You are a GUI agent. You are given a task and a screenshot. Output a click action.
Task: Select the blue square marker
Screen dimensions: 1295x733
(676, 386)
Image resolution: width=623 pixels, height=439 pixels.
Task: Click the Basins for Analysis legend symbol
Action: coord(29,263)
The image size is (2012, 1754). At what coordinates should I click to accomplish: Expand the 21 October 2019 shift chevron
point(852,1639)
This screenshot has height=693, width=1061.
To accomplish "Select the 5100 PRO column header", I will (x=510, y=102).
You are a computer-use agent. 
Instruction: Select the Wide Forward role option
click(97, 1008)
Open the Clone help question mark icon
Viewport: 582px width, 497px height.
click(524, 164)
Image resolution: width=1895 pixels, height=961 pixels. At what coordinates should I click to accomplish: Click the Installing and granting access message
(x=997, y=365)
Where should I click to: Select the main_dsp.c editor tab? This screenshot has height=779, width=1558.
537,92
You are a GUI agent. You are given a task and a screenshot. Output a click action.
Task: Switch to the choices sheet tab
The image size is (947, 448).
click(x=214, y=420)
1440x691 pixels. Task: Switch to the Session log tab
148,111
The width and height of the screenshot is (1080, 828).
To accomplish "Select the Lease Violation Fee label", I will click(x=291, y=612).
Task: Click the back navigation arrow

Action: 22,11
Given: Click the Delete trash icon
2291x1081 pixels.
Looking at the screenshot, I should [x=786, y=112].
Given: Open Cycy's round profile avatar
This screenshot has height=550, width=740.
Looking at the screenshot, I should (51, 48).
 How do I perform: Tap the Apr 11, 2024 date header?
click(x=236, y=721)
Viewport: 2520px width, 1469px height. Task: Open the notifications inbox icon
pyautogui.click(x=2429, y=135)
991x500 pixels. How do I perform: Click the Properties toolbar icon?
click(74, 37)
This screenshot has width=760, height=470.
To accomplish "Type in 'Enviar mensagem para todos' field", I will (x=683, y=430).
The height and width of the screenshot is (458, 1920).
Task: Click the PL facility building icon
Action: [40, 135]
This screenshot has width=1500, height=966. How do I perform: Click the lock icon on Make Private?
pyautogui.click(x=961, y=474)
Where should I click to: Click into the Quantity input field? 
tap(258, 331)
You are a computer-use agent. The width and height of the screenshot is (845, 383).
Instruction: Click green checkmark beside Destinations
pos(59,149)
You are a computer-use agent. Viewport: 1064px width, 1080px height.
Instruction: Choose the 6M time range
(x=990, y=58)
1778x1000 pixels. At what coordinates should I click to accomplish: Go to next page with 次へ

········

> _Stated exercise_:
Copy all of the records above word for word, with nothing changed.

> _Completed task_:
You are a GUI agent. You are given a task and a screenshot. Output a click action.
Task: Select the blue square marker
Screen dimensions: 1295x733
(676, 386)
Image resolution: width=623 pixels, height=439 pixels.
Task: Click the Basins for Analysis legend symbol
Action: coord(29,263)
The image size is (2012, 1754). At what coordinates should I click to accomplish: Expand the 21 October 2019 shift chevron
point(852,1639)
This screenshot has height=693, width=1061.
To accomplish "Select the 5100 PRO column header", I will (x=510, y=102).
You are a computer-use agent. 
Instruction: Select the Wide Forward role option
click(97, 1008)
Open the Clone help question mark icon
Viewport: 582px width, 497px height.
click(524, 164)
Image resolution: width=1895 pixels, height=961 pixels. At what coordinates should I click to accomplish: Click the Installing and granting access message
(x=997, y=365)
Where should I click to: Select the main_dsp.c editor tab? This screenshot has height=779, width=1558.
537,92
You are a GUI agent. You are given a task and a screenshot. Output a click action.
Task: Switch to the choices sheet tab
The image size is (947, 448).
click(x=214, y=420)
1440x691 pixels. Task: Switch to the Session log tab
148,111
The width and height of the screenshot is (1080, 828).
To accomplish "Select the Lease Violation Fee label", I will click(x=291, y=612).
Task: Click the back navigation arrow

Action: 22,11
Given: Click the Delete trash icon
2291x1081 pixels.
Looking at the screenshot, I should [x=786, y=112].
Given: Open Cycy's round profile avatar
This screenshot has height=550, width=740.
Looking at the screenshot, I should (51, 48).
 How do I perform: Tap the Apr 11, 2024 date header?
click(x=236, y=721)
Viewport: 2520px width, 1469px height. Task: Open the notifications inbox icon
pyautogui.click(x=2429, y=135)
991x500 pixels. How do I perform: Click the Properties toolbar icon?
click(74, 37)
This screenshot has width=760, height=470.
To accomplish "Type in 'Enviar mensagem para todos' field", I will (x=683, y=430).
The height and width of the screenshot is (458, 1920).
Task: Click the PL facility building icon
Action: [40, 135]
This screenshot has width=1500, height=966. How do I perform: Click the lock icon on Make Private?
pyautogui.click(x=961, y=474)
Where should I click to: Click into the Quantity input field? 
tap(258, 331)
You are a computer-use agent. The width and height of the screenshot is (845, 383).
Instruction: Click green checkmark beside Destinations
pos(59,149)
You are a computer-use agent. Viewport: 1064px width, 1080px height.
Instruction: Choose the 6M time range
(x=990, y=58)
1778x1000 pixels. At what coordinates should I click to accomplish: Go to next page with 次へ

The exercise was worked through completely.